13/05/2020 – Smart working: diritto per i lavoratori con figli under 14

Smart working: diritto per i lavoratori con figli under 14
La Rivista del Sindaco  13/05/2020 
Per i lavoratori dipendenti con figli under 14, lo smart working diventa un diritto, fino alla data che (per il momento) segna la fine dello stato di massima allerta per il Covid-19, ovvero il 31 luglio. Una delle previsioni del “Dl Rilancio” prevede per questi dipendenti, anche in assenza degli accordi individuali previsti dalla legge 81/2017, la possibilità di avvalersi del lavoro in smart working, se questa modalità risulta compatibile con le caratteristiche della loro prestazione. Nel caso il datore di lavoro non fornisca i necessari strumenti informatici, il dipendente potrà utilizzare quelli in proprio possesso.
Una possibilità che andrebbe a riguardare tra i sei e gli otto milioni di lavoratori, che sia del settore pubblico che di quello privato, mentre già durante il lockdown sono stati circa due milioni di italiani, che almeno per qualche giorno alla settimana sono stati coinvolti nello smart working.
Per il responsabile scientifico dell’Osservatorio sullo smart working della School of management del Politecnico di Milano, Mariano Corso, questo numero vedrà un ulteriore rialzo: “La fase 2 sarà più intensa della fase 1 sotto il profilo dello smart working, perché nel periodo dell’emergenza avevamo interi pezzi di filiere produttive bloccati. Ora, per consentire la ripresa delle attività che non possono essere svolte da remoto, come la manifattura, sarà necessario incentivare, nelle stesse aziende, lo smart working per coloro che invece possono lavorare da fuori, per evitare la compresenza di tutti nelle sedi. Ci sono poi una serie di attività anche non impiegatizie come la manutenzione e il controllo di determinati impianti che grazie alla digitalizzazione si potranno svolgere in smart working”.
Sono gli stessi protocolli di sicurezza che le aziende dovranno rispettare a spingere per questa tipologia di lavoro agile, riportandolo infatti come misura per garantire maggior sicurezza ai lavoratori.
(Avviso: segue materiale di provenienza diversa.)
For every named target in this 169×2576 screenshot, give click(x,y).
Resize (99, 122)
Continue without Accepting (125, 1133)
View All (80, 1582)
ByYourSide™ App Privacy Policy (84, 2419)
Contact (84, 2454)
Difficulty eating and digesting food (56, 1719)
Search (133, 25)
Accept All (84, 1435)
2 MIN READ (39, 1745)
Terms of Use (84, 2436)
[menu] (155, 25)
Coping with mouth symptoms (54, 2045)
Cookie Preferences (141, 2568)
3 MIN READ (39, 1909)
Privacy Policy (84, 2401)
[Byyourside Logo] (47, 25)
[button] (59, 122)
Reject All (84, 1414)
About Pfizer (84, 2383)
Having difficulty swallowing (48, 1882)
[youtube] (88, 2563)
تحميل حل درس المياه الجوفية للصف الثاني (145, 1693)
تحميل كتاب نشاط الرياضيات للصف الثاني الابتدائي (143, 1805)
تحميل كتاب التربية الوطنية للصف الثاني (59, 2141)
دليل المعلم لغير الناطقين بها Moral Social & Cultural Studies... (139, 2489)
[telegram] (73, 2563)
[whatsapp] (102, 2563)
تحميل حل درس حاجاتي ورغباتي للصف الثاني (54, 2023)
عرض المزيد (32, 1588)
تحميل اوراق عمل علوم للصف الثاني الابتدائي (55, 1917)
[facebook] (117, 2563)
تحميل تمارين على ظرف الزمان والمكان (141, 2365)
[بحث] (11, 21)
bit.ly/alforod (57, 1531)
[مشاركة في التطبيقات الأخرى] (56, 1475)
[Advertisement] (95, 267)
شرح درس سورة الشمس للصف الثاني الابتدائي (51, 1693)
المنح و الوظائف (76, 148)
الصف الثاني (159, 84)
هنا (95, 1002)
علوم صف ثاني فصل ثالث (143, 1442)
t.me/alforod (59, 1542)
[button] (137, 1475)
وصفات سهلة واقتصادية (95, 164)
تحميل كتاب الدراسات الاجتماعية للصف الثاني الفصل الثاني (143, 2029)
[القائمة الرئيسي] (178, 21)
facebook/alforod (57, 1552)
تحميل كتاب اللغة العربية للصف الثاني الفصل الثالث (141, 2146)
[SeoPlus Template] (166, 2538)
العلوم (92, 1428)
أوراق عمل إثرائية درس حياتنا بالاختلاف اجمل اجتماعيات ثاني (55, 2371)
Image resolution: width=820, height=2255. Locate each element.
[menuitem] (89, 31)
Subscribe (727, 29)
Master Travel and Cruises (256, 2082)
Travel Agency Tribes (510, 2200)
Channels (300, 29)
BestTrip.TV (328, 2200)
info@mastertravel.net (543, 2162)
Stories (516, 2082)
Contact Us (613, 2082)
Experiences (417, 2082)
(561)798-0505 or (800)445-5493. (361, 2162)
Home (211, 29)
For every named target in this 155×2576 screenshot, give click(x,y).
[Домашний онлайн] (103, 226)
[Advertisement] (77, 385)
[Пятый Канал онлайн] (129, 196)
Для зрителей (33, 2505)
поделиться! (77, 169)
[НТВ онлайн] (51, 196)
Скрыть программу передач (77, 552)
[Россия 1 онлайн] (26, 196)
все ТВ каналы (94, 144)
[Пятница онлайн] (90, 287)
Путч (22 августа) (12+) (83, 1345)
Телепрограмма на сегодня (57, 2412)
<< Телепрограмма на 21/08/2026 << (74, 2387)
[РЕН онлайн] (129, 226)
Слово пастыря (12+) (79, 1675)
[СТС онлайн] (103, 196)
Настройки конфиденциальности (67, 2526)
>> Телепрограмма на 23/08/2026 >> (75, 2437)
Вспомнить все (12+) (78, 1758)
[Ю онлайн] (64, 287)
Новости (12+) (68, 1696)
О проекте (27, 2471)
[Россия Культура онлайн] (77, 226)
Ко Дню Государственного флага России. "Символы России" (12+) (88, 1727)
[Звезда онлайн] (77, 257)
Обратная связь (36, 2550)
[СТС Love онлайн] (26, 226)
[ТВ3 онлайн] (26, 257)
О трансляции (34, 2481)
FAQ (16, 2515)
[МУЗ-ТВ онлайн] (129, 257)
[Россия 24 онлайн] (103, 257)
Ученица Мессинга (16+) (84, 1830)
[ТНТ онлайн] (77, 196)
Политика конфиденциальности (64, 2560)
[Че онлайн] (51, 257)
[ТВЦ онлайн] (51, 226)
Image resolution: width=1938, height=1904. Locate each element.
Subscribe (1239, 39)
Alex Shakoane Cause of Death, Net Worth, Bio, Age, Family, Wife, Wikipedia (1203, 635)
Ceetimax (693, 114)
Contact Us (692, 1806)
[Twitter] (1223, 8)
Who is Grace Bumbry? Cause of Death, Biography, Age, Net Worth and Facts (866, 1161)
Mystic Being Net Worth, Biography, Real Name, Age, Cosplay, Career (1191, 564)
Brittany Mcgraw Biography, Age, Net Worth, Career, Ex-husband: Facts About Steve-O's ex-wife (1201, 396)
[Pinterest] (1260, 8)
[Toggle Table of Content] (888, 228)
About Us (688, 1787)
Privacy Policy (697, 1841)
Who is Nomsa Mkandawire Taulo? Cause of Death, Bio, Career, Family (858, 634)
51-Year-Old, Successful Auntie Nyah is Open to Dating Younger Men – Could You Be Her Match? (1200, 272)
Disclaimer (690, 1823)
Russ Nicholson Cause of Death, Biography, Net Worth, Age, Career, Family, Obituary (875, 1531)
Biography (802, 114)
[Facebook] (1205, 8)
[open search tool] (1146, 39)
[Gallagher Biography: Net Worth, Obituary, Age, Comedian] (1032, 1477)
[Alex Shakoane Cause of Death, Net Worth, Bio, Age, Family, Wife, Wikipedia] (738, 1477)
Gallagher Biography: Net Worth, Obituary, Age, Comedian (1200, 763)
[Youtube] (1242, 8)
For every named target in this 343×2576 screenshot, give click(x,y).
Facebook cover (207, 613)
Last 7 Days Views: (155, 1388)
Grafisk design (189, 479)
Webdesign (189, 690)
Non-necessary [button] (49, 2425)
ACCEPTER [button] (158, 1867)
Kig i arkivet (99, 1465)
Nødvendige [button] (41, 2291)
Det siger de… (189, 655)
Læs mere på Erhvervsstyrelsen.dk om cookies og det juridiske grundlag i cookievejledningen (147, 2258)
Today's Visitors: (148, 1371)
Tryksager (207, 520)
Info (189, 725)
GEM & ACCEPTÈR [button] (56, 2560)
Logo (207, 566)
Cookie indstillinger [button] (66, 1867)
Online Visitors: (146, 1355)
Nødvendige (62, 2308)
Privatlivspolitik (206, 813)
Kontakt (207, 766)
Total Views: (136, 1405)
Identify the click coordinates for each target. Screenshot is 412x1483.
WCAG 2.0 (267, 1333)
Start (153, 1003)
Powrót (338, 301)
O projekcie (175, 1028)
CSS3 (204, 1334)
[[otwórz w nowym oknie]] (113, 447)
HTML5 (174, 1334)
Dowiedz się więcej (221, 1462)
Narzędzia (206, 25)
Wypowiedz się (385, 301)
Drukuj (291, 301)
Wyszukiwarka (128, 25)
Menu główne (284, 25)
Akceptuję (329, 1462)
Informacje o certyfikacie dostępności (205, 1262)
Nei prossimi mesi, la forbice di dipendenti stimata tra sei e otto milioni si vedrà proporre lo smart working, almeno per qualche giorno a settimana.
Inutile dire che sarà indispensabile un adeguamento tecnologico, poiché stando all’Osservatorio sul lockdown Nomisma-Crif, ben il 33,8% degli italiani non possiede un pc o tablet, mentre il 18% dei lavoratori è stato costretto a comperare strumenti per lavorare in smart working. Un adeguamento che a lungo è stato raccomandato, così come l’attività in smart working, ma che in Italia non ha preso mai piede, fino a diventare l’unica possibilità per continuare a lavorare (per le aziende che ne avevano la possibilità) durante l’emergenza da Covid-19.
Il lavoro agile rimarrà una forma di prevenzione fondamentale anche durante la Fase 2, perché nell’ottica di rispettare sempre i tanto decantatiti “distanziamento sociale” e “divieto di assembramento” è altrettanto importante evitare “una rarefazione delle presenza dentro i luoghi di lavoro”, come riportato tra le premesse del Protocollo del 24 aprile 2020, sottoscritto dalle parti sociali su invito del Governo e in allegato al Dpcm del 26 aprile 2020. Già nelle premesse, infatti, il Protocollo è esplicito nel raccomandare il massimo utilizzo possibile delle modalità di lavoro agile, quelle attività in grado di essere svolte al proprio domicilio o in modalità a distanza. Oltre a insistere sulla possibilità di chiudere i reparti che possono avvalersi dello smart working, si specifica che “il lavoro a distanza continua ad essere favorito anche nella fase di progressiva riattivazione del lavoro in quanto utile e modulabile strumento di prevenzione”. Lo smart working rientra anche tra i punti utili all’Ispettorato del Lavoro per verificare l’osservanza delle norme anti-contagio.
Si tratta quindi di una necessità che nell’essere perseguita per il bene della salute pubblica, potrebbe finalmente aprire le porte ad una tipologia di lavoro più comoda e moderna, di cui da tanto si parla… e che troppo a lungo è stata rimandata.